Persons living with HIV and psychiatric patients are served their drugs by pharmacists on humanitarian grounds. Some pharmacists also provide services when life-threatening situations arise.

Meanwhile, the strike by pharmacists is seriously eroding the cash inflow of public health facilities.

For the Korle-Bu Teaching Hospital in Accra, over 50 per cent of its internally generated revenue has been lost in the past three months.

When operational, the Korle-Bu Pharmacy generates much of its revenue from about 15 per cent mark up interest on drugs.

The pharmacies at the La and the Korle-Bu polyclinics and the Korle-Bu Teaching Hospital had been closed down at the time of the visit.

Officials at the hospitals who did not want to be named spoke of the efforts patients and their relatives had to make before they obtain prescribed drugs.

They said sometimes it took relations of the sick days to get drugs that were needed within minutes. 

A serious concern arising out of the situation is that some of the drugs purchased outside the hospital pharmacies are fake.

At other times, people are supplied with the wrong medicines, as those manning the pharmacy shops are unable to read the prescription.

They spoke of a few instances when some patients, especially children, had been given overdose drugs because those dispensing the drugs outside the hospitals did not weigh the patients.

“Last month, I cried bitterly when my cousin who was in labour and bleeding at night could not get medicine to stop it because the pharmacies were locked. We were just lucky that a Good Samaritan helped us locate a night pharmacy in town.
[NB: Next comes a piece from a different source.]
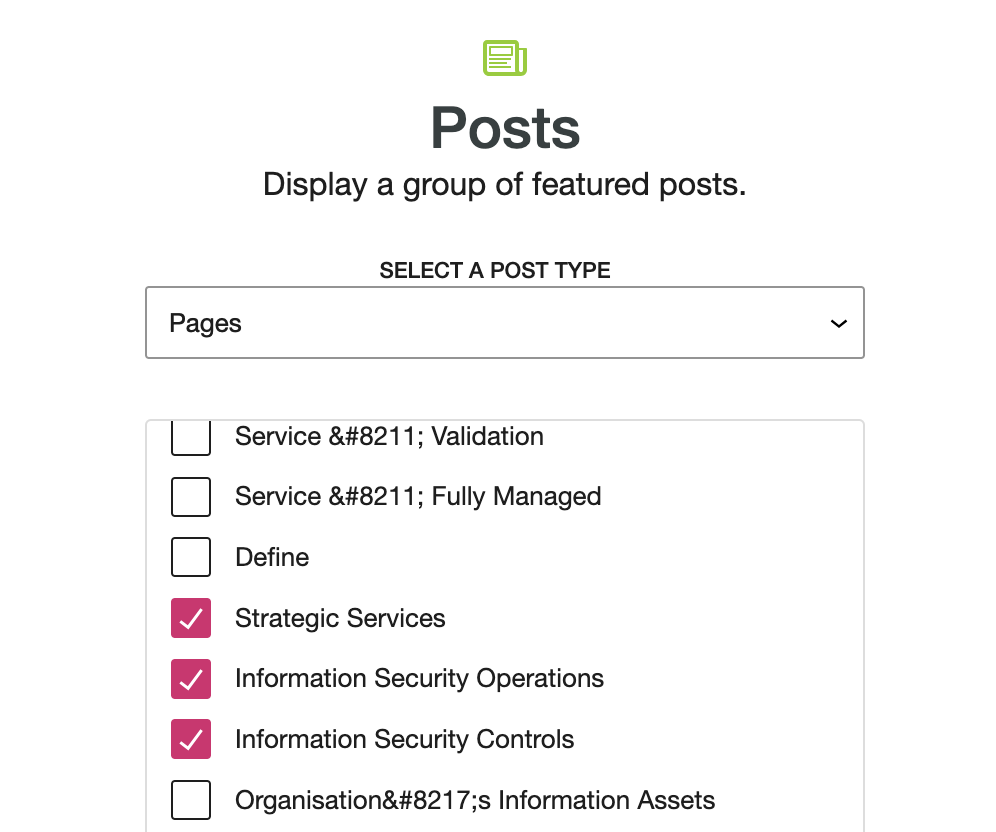
Task: Check the Organisation's Information Assets checkbox
Action: click(x=191, y=800)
My cousin could have died, together with her beautiful baby,” one official said.

The story was, however, different at the Achimota and the Legon hospitals, where the pharmacies had not been affected by the strike.

The Administrator of the Achimota Hospital, Mr Atindaana N. Nssabilla, said the hospital had had to rely on pharmacist technicians to make drugs available to patients.

The Director of Public Affairs at the University of Ghana, Mrs Stella Amoa, explained that the Legon Hospital Pharmacy could not be closed because as a quasi-government institution, the pharmacy, as well as the hospital, was part of the central administration of the university.

She added that medical doctors at the hospital did not join in strikes by doctors in public hospitals.

Why the industrial action?

Explaining why they are on strike, Mr Raymond Tetteh, the immediate past Chairman of the Government and Hospital Pharmacists Association (GHOSPA), said the Fair Wages and Salaries Commission (FWSC) should be blamed, for failing to implement the National Labour Commission‘s (NLC), ruling on their grade structure and market premium.

Previously, when GHOSPA members were on the Hospital Salary Structure, a consolidated salary, it took into consideration 192 Extra Duty Allowance (EDA), but this had been reduced to 58 hours, as a proxy for the market premium.

The development, he said, had brought the salaries of pharmacists down compared to what they were receiving three years ago. He said this had also resulted in the reduction of their Social Security and National Insurance Trust (SSNIT) contributions.

 Mr Tetteh said the pharmacists had though been offered conversion difference.

He showed this reporter the 2010 and current pay slips of a specialist pharmacist with 25 years experience, (named withheld), which indicated that he received a little over GH¢3,000 a month in 2010.

Currently that Pharmacist takes home a salary of GH¢1,750, with an additional GH¢1,100 market premium, which is taxed and does not have an impact on his SSNIT contribution.